▶ [PROVIDED MATERIAL]:
========================

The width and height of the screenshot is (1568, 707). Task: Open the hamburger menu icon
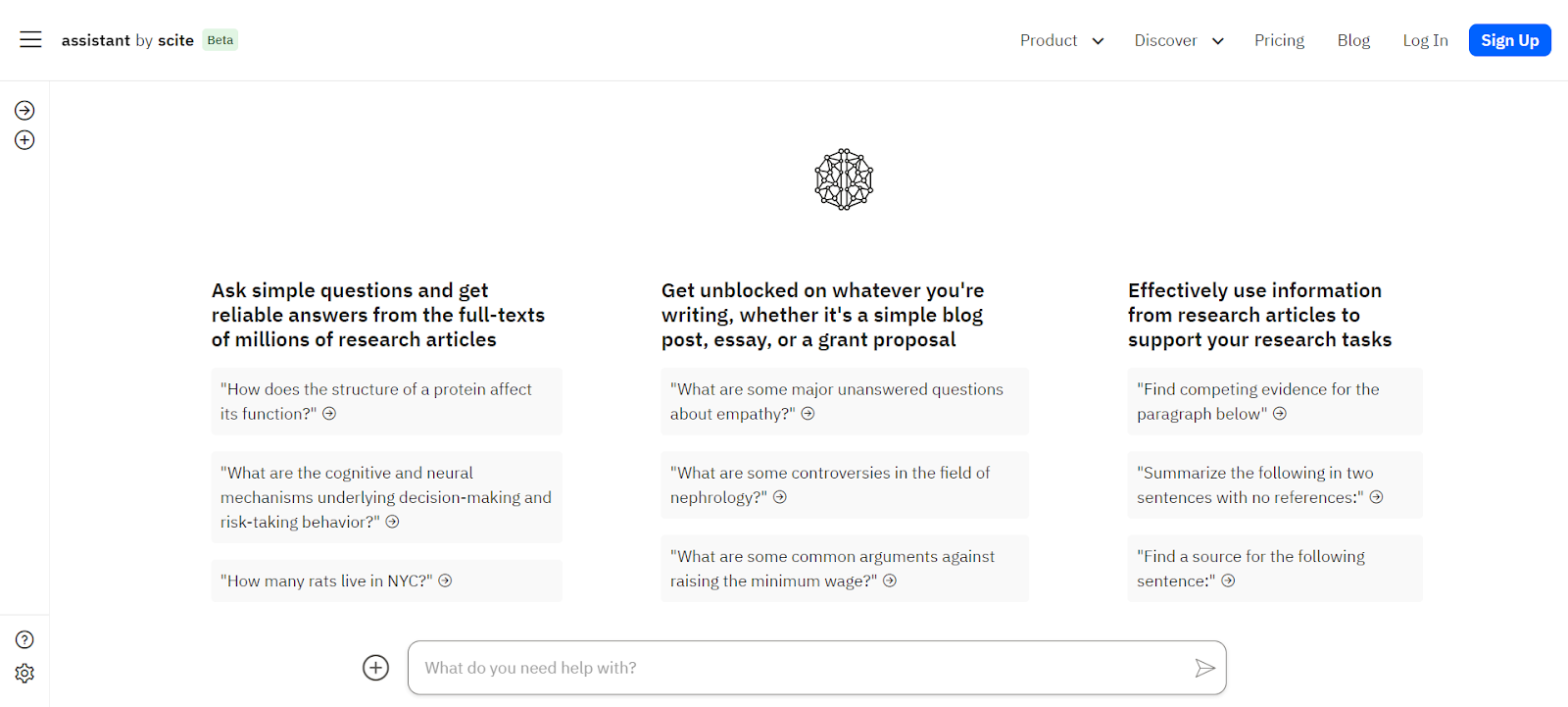(30, 39)
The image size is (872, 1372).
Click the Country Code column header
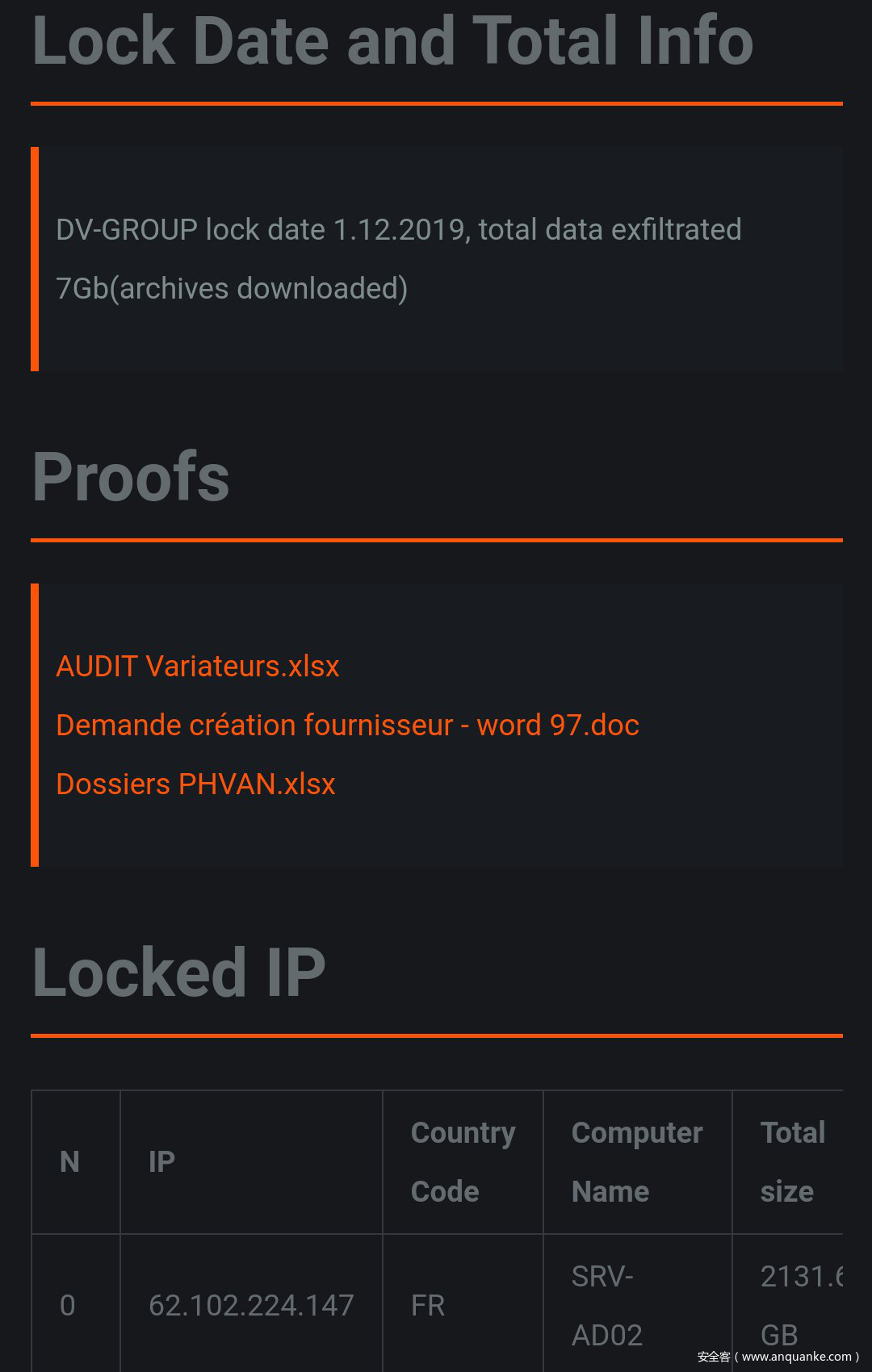463,1162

========================

Please give the data again in full, exactly as written, but without any images.

▶ [RESULT]:
The width and height of the screenshot is (1568, 707). Task: Open the hamburger menu icon
(30, 39)
The image size is (872, 1372).
Click the Country Code column header
463,1162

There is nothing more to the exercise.